Work order ▸
Report only the number of lines in the records that contain the word "computer".

[Opening Dataset records section]

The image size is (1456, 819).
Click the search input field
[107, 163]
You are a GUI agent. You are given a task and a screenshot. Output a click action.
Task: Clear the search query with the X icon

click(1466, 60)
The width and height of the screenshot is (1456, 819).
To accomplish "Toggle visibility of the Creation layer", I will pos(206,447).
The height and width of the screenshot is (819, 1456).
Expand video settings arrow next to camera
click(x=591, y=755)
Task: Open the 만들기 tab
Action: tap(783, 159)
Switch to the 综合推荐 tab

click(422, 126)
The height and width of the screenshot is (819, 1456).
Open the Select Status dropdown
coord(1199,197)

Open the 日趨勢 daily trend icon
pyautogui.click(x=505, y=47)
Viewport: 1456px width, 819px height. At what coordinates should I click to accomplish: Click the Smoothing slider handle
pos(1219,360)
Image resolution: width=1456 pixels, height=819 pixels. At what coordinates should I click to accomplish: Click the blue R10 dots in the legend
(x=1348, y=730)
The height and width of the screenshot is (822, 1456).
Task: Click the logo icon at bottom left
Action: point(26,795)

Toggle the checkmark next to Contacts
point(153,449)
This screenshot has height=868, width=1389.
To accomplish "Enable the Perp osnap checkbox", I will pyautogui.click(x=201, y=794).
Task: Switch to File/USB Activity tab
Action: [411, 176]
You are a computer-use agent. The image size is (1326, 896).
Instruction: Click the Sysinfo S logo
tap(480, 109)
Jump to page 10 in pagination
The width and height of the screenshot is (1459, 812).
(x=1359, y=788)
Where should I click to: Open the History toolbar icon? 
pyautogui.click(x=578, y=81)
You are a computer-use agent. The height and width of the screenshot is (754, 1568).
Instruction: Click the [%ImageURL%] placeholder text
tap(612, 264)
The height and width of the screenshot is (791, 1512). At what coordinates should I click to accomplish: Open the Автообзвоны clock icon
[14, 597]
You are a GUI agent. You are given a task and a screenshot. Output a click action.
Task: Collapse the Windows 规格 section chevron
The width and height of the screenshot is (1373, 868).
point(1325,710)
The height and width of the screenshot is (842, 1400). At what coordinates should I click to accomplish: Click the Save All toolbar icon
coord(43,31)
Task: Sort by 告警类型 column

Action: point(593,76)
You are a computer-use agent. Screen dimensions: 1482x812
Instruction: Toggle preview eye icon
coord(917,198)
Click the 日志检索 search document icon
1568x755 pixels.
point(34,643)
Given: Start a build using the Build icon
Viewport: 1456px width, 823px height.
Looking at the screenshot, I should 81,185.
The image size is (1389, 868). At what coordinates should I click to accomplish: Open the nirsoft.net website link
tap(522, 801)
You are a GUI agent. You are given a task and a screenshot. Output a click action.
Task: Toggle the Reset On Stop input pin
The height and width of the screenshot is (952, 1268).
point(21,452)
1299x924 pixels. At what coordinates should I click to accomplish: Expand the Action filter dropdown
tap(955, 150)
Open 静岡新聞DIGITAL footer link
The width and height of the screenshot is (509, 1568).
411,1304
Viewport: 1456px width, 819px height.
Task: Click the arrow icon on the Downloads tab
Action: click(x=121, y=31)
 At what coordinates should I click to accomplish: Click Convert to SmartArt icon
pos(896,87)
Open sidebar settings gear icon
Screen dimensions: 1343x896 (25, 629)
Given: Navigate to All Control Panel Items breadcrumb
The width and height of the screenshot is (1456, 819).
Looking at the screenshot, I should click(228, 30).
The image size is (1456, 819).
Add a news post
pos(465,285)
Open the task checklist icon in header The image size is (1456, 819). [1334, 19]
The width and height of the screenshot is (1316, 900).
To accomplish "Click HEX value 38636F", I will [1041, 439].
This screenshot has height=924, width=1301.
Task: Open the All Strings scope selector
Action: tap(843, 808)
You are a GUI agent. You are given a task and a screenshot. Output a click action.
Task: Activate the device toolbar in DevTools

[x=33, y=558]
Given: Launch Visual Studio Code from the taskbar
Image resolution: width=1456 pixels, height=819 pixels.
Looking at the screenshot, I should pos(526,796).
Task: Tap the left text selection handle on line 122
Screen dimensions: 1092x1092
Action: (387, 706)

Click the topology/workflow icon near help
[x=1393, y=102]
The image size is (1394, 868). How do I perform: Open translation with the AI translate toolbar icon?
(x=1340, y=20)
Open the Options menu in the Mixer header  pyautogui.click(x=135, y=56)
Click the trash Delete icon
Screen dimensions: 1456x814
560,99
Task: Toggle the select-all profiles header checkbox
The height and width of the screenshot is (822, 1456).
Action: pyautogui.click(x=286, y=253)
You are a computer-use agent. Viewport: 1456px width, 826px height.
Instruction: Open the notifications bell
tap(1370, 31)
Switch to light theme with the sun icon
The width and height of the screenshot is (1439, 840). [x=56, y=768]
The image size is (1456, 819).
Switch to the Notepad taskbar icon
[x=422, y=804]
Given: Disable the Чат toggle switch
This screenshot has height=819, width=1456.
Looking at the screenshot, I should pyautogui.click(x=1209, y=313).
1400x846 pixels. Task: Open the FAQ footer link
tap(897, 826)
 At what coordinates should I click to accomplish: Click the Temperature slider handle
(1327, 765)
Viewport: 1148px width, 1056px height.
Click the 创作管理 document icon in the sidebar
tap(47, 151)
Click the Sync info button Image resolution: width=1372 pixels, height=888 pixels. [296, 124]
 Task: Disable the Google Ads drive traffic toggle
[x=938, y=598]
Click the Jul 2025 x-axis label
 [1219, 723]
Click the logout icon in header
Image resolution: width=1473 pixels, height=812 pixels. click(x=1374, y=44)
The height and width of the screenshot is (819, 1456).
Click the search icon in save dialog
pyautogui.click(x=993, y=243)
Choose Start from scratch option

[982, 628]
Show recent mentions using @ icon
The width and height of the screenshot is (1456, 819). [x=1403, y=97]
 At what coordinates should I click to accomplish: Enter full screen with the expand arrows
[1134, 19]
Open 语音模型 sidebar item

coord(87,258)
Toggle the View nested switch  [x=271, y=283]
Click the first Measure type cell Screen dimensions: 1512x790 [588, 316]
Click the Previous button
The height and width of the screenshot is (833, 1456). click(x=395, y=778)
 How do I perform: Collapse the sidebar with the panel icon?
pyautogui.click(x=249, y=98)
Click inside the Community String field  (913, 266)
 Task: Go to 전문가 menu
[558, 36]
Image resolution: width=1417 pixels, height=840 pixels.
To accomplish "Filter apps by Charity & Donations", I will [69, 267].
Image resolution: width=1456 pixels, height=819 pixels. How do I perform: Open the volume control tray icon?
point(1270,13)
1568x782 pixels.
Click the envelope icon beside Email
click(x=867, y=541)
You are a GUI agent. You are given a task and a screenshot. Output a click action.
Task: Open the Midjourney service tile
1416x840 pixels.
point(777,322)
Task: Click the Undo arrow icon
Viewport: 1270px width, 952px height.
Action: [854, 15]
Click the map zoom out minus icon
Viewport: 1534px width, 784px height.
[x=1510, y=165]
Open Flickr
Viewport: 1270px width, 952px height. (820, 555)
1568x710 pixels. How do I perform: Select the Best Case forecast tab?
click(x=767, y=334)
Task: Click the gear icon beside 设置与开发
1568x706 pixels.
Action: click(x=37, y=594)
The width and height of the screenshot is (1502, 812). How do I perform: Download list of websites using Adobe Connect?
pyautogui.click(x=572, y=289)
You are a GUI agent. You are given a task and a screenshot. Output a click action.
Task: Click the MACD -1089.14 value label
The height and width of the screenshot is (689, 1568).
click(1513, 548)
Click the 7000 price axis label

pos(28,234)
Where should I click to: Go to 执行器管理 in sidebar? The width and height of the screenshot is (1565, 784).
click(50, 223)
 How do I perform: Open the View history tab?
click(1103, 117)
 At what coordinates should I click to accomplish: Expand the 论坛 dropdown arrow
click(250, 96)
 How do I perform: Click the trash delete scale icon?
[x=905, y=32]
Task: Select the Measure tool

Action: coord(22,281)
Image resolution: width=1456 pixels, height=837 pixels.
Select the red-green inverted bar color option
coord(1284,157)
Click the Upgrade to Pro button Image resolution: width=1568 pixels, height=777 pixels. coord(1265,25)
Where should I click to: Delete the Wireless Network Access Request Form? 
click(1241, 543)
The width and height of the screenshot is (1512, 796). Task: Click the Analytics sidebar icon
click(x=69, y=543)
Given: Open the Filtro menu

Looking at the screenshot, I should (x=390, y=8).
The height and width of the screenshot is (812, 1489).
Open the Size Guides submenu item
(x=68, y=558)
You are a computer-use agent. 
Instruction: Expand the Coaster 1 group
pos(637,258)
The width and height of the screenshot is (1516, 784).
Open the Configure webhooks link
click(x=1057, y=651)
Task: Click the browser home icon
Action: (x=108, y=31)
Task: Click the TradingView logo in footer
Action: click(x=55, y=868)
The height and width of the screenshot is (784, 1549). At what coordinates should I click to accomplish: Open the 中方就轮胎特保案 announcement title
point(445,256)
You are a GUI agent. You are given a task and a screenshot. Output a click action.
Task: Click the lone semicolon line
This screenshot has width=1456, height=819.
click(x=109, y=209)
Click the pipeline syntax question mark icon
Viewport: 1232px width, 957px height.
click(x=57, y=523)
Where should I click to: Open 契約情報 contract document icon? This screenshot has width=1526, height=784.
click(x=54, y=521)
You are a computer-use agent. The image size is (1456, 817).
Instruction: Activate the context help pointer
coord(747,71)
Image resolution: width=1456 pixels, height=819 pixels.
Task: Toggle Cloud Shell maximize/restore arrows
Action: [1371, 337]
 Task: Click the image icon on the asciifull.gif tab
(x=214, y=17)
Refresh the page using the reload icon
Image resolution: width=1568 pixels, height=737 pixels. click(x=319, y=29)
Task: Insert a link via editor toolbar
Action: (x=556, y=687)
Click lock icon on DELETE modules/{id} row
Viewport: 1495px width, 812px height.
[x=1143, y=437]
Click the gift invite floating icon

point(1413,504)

[Closing Dataset records section]

Answer box ▸
6